[[ Material supplied open ]]

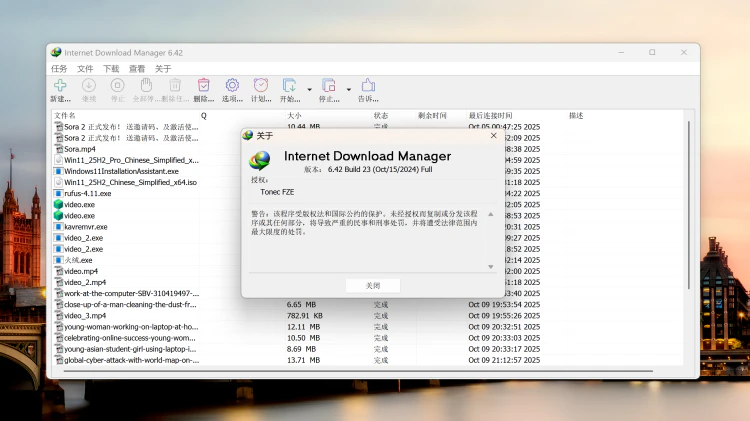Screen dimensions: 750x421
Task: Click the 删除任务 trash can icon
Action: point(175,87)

[[ Material supplied closed ]]
[[ Material supplied open ]]

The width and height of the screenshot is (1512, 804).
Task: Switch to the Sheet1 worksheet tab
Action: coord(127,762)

[[ Material supplied closed ]]
[[ Material supplied open ]]

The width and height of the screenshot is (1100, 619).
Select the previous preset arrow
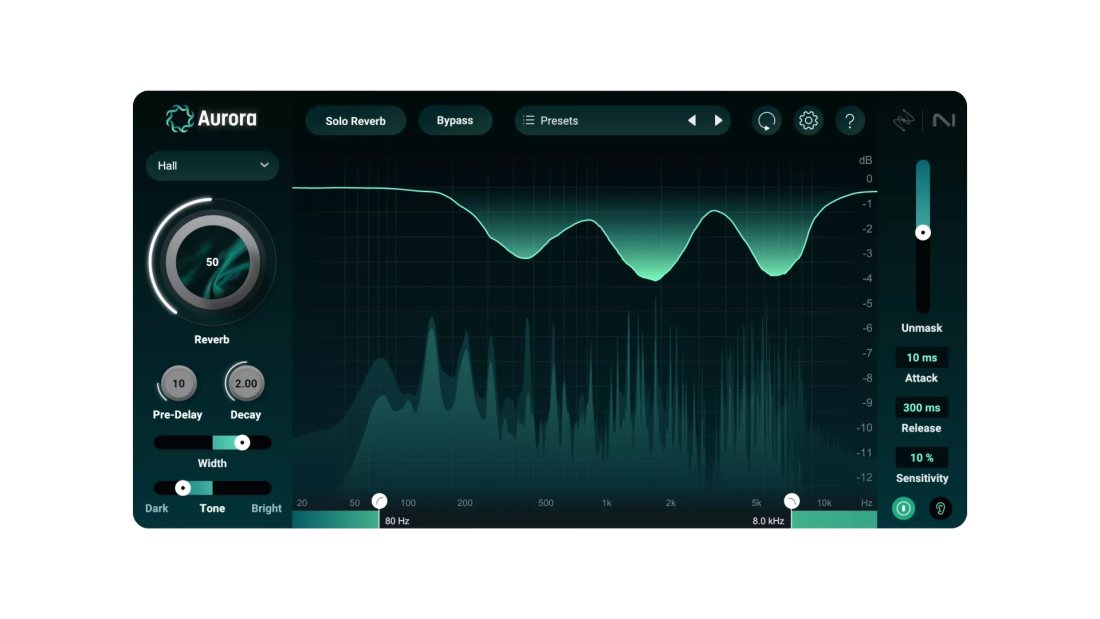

[[ Material supplied closed ]]

Exercise requirements
Above are the lines; repeat exactly the ones from the line containing "The width and height of the screenshot is (1100, 619)." down to the line containing "Select the previous preset arrow", both inclusive.

Task solution
The width and height of the screenshot is (1100, 619).
Select the previous preset arrow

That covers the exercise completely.